The following cut is the first of several with lyrics by Jacob Brack-man. “The Girl You Think You See” starts out slowly and after a tasteful acoustic guitar break by Jim Ryun (a fine musician and a former member of the immortal Critters) turns into a music hall belter, Carly carrying both moods expertly. One line she coyly croons, the next she plays out in a controlled yell. The side ends with a light bossa number, “Summer’s Coming Around Again,” that’s notable chiefly for another fine piano break by Paul Glanz.
Side two opens with another Simon/Blackman tune, “Share The End,” a potent, intelligent song about humanity instinctually gathering to comprehend the Apocalypse. Certain of Brackman’s lyrics are as astute as they are laconic. As The End approaches, “Here comes the kings. Let’s dispense with their apologizing. Just bring on the acrobats and clowns.” The powerful, prayerful chorus is marred somewhat by a falsetto, choir-like vocal arrangement that sounds rather implausible, even in this dada-song. I would have preferred to hear Carly do it alone.

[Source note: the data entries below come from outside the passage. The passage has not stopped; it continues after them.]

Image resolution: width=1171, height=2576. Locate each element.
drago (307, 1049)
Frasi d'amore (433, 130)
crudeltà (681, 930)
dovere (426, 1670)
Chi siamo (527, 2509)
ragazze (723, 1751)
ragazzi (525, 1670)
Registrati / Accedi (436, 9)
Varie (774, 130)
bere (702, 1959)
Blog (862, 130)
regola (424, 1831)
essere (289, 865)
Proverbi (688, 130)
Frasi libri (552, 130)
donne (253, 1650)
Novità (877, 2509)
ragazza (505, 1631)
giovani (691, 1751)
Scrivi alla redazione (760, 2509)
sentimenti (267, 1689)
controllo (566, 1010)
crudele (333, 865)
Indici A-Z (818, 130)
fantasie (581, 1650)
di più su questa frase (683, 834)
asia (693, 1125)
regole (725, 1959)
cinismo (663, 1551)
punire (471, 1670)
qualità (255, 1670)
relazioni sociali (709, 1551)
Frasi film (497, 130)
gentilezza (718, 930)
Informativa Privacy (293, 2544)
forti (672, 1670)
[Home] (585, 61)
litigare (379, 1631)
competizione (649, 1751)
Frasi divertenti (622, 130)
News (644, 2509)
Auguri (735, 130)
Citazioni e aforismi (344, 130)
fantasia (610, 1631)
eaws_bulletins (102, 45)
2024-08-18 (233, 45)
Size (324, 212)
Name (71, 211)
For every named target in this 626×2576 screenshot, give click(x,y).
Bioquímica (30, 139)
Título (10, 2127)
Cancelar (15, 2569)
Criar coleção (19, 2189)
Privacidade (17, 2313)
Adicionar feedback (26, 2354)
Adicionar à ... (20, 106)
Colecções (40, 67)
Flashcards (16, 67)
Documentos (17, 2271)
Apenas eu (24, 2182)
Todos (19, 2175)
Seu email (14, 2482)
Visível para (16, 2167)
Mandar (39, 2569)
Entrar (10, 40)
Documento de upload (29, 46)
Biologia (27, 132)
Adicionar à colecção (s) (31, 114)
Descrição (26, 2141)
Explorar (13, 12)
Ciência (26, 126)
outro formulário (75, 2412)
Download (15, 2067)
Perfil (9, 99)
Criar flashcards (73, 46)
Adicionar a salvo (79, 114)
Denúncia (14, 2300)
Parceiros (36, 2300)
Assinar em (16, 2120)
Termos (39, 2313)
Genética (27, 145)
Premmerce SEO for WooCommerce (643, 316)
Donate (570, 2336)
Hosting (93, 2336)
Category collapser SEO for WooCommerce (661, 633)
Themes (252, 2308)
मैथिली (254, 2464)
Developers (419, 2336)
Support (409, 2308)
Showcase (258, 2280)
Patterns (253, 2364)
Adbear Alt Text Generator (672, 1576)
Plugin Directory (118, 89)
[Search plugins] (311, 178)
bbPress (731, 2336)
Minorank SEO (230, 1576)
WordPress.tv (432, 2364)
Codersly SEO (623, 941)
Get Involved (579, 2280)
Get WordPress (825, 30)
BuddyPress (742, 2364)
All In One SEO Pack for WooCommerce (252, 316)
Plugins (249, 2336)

“The Garden” and “Three Days” are a pair of disparate love songs, the first an image-filled idealization, the second a lovely, wistful realization of a pair of musicians in love, people who have to travel away from each other after three shared days of intensity. “The Garden” is a large production number, with a dose of strings and overtones of operetta. It’s a little predictable and slightly schmaltzy, more in tune with Carly’s first album than this one. “Three Days” is the opposite, a simple number whose arrangement fits the song’s tone of soulful bewilderment.
But the absolute clincher to this album is the last song, Kris Kris-tofferson’s “I’ve Got to Have You,” an awesome description of the psychic ravages of gone-nuts, know-nothing love. This song is about being gripped and out of control, and as Carly performs it, it becomes a tour de force, and a stern reminder to those of us who might have forgotten that passion is the ruler of man, not reason. When Carly moans “I can’t help it … I’ve got to have you,” we’re being shown something so primal and so private that it takes your breath away. The song also features Jim Ryun’s only electric guitar break, a searing, tumbling solo that sparks the song perfectly, and producer Samwell-Smith adds a couple of subtle touches, like occasionally double-tracking the vocal on a certain word to create the desired dramatic effect. Like any good producer, he knows better than to over-use this device, and when we hear Carly turn into two harmonizing voices on just one word, it’s a pleasure and a surprise every time.
I don’t think Carly Simon wants anything to do with her image as the Woman of the Future. All she is really is a maturing musician who is a woman and who is making excellent music, and that should be enough for anyone, Forget the labels, listen to the music.